The present disclosure relates to a delivery device, including an introducer sheath for deploying, for example, a prosthesis within a body lumen or guiding interventional devices into a body lumen. It also relates to delivery device having an introducer sheath with an adjustable diameter and a mechanism for varying the diameter of the introducer sheath.
Numerous procedures have been developed that involve the percutaneous insertion of a medical device into a body lumen, such as a blood vessel or duct, of a patient's body. Such a device may be introduced into the lumen by a variety of known techniques. For example, a wire guide may be introduced into a blood vessel using the Seldinger technique. This technique involves creating a surgical opening in the vessel with a needle and inserting a wire guide into the vessel through a bore of the needle. The needle can be withdrawn, leaving the wire guide in place. A delivery device is then inserted over the wire guide and into the vessel. The delivery device may be used in conventional fashion to insert into the blood vessel a variety of medical devices, such as catheters, cardiac leads, balloons, stents, stent grafts, and the like.

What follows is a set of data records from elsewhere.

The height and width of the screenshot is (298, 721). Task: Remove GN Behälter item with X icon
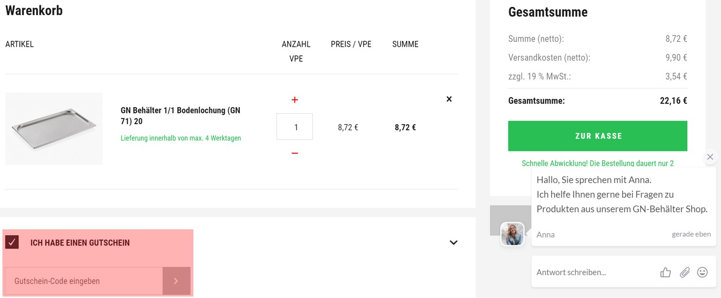(x=449, y=99)
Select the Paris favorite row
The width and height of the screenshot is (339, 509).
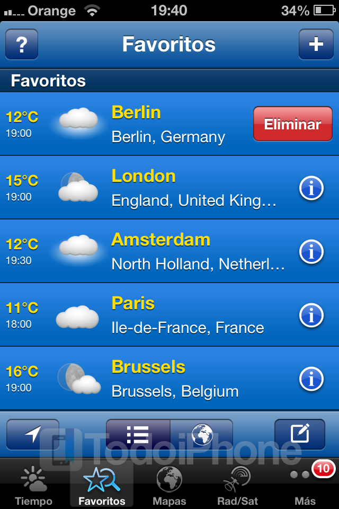[x=170, y=315]
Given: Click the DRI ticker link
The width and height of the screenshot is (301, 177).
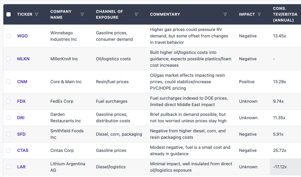Looking at the screenshot, I should (21, 118).
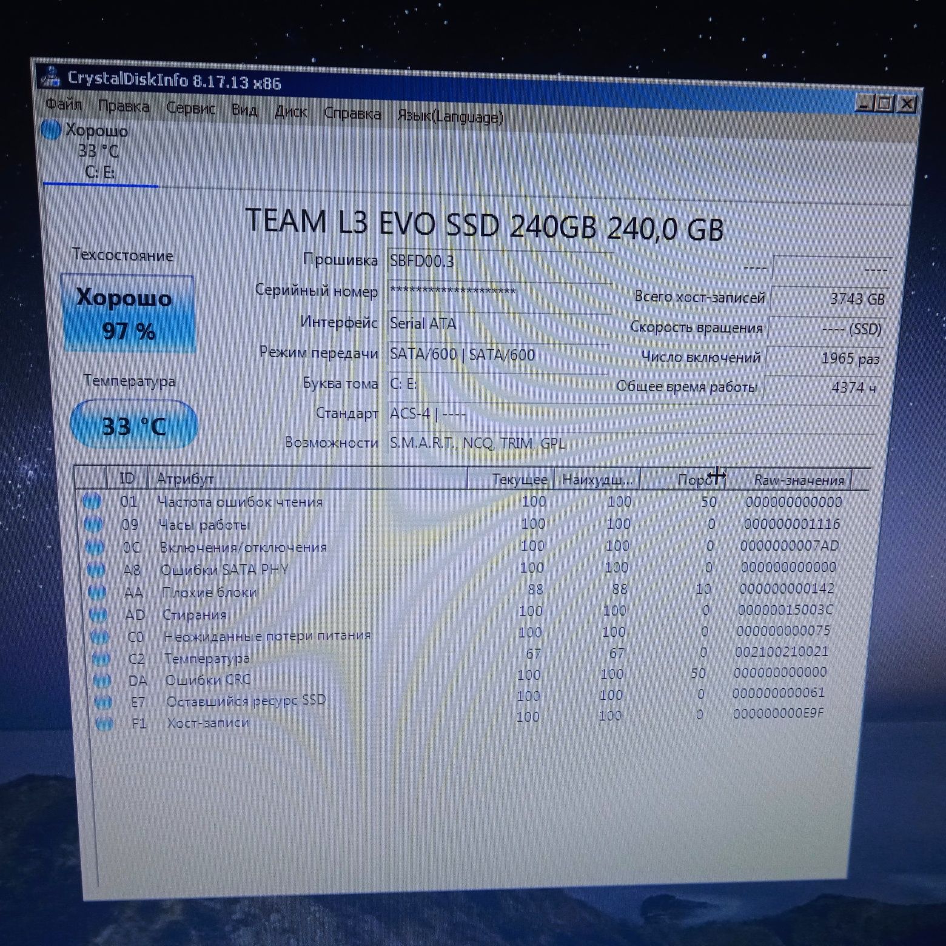Click the Серийный номер masked field
The image size is (946, 946).
point(499,292)
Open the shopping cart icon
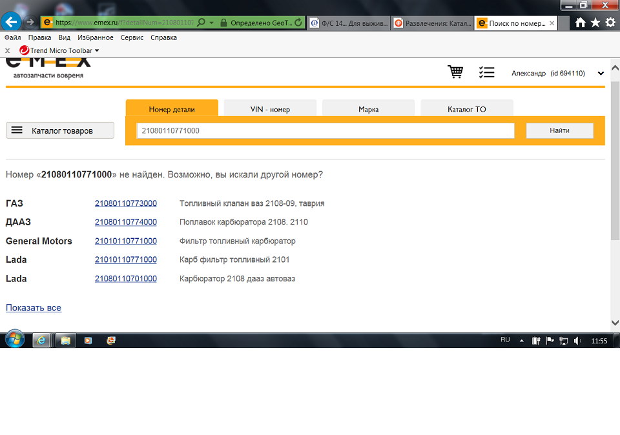Viewport: 620px width, 435px height. [x=455, y=72]
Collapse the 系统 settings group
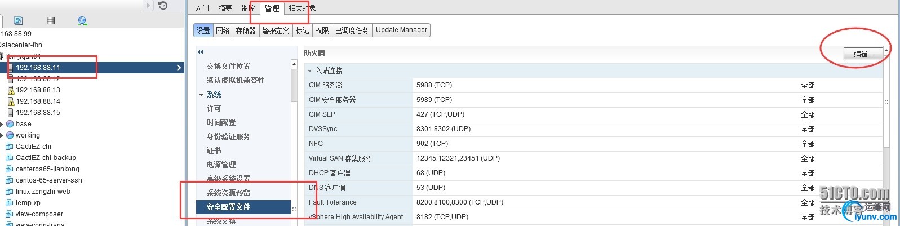This screenshot has height=226, width=900. pos(201,95)
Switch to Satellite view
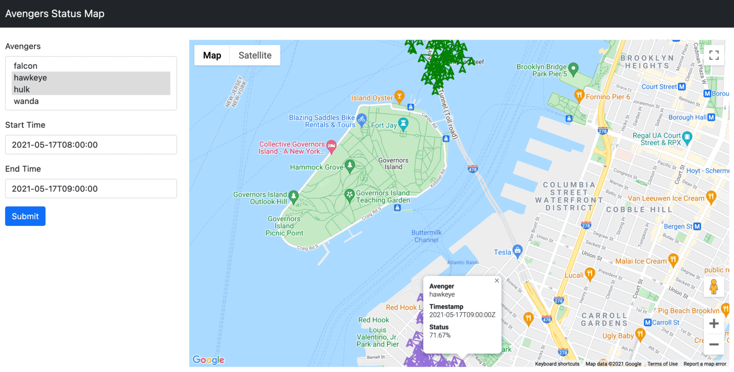734x372 pixels. point(254,55)
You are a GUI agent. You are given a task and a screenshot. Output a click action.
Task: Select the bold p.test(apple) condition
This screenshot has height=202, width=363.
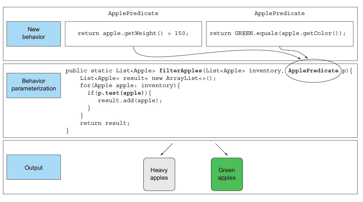point(120,93)
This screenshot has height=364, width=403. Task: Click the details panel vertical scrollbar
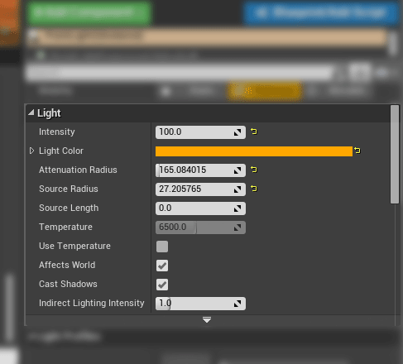point(395,155)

For example, the delivery device may be used to deliver and deploy an expandable prosthesis, such as a stent graft, at a lesion site to treat a damaged or diseased body lumen such as a bile duct or a blood vessel. A stent graft is usually formed from a tubular body of a biocompatible graft material with one or more stents mounted into or onto the tubular body to provide support therefor. The stents may be balloon expandable stents and/or self-expanding stents. The deployment of the prosthesis into the lumen of a patient from a remote location by the use of an introducer delivery and deployment device is described in, e.g., U.S. Pat. No. 7,435,253 to Hartley entitled “A Prosthesis and a Method and Means of Deploying a Prosthesis,” which is incorporated herein by reference in its entirety.

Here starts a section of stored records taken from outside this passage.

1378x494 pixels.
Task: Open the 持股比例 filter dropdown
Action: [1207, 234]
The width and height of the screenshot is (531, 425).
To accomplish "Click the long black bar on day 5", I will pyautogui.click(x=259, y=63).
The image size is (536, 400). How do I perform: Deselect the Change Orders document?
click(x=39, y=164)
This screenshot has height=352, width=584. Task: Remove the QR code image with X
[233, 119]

The delivery device is configured to retain the prosthesis in a delivery configuration during delivery to the lesion site. The catheter typically includes an inner cannula spaced from an outer sheath to define a prosthesis retaining region for receiving the prosthesis. The prosthesis is loaded onto an inner cannula along a prosthesis retaining region, with an outer sheath retaining the prosthesis in the delivery configuration. After the delivery device is delivered to the lesion site, the prosthesis may be deployed, for example, with retraction of the outer sheath relative to the inner cannula away from the prosthesis to allow for expansion thereof. Accurate placement of an appropriately sized prosthesis should sufficiently cover the target lesion site for treatment and the ends of the prosthesis should be engaged with healthy tissue of the body lumen.
It would be desirable to load the appropriately sized prosthesis into an delivery device that is as small as possible. Besides the size of the prosthesis being a factor in the size selection of a delivery device, the shape and size of the body lumen can also be important. Thus, introducing a delivery device that is relatively smaller than the body lumen can avoid potential blockage of fluid or blood flow within the lumen, which can adversely affect the lumen and other parts of the body. Furthermore, the body lumen can be tortuous, thus making relatively smaller delivery devices easier to pass through the tortuous portions.

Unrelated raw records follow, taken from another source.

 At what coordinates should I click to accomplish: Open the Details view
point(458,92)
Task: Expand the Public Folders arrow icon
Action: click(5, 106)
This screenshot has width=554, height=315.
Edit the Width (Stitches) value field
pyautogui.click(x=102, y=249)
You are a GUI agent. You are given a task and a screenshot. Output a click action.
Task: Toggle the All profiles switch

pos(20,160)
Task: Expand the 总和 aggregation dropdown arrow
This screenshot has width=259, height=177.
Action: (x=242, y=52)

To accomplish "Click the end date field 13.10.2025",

However, relatively smaller delivery devices can be problematic. For instance, substantial shear forces can be created between the prosthesis and the outer sheath when loading and/or deploying the prosthesis. Such substantial shear forces consequently will require higher pushing or retraction forces when attempting to move the outer sheath relative to the prosthesis during loading and/or deploying. The primary cause of the substantial shear forces is due to overpacking of the prosthesis within the annular space between the outer sheath and the inner cannula. For instance, substantially high overpacking can result when the prosthesis occupies greater than 70% of the annular space. Thus, with the desire to deploy a prosthesis as large as possible with an outer sheath as small as possible, such prosthesis can overfill the annular space. Such overfilling provides greater surface area contact between the prosthesis and the outer sheath and less radially inward movement from the prosthesis. In addition, frictional interference with the outer sheath can be greater than the columnar strength of the prosthesis, which can allow for deformation of the prosthesis in the longitudinal direction, thereby collapsing the prosthesis in an accordion-like fashion. Moreover, rigid portions of the prosthesis, such as the stents and/or barbs, may scrape the inner surface of the outer sheath. Scraping can form debris and thus increase the risk of introducing potential emboli into the body. Scraping can also compromise the retaining strength and weaken the outer sheath, which can allow the outer sheath to bulge undesirably to a larger delivery profile.
Thus, there remains a need to facilitate loading and/or deployment of a prosthesis within a delivery device, and in particular, to reduce the shear forces caused between a prosthesis and an introducer sheath. Further, there remains a need for an introducer sheath that can be radially movable between an expandable configuration, e.g., for reduction of shear forces, and a contracted configuration, e.g., for as small as possible delivery profile, multiple times during loading and deployment of the prosthesis and subsequent to deployment.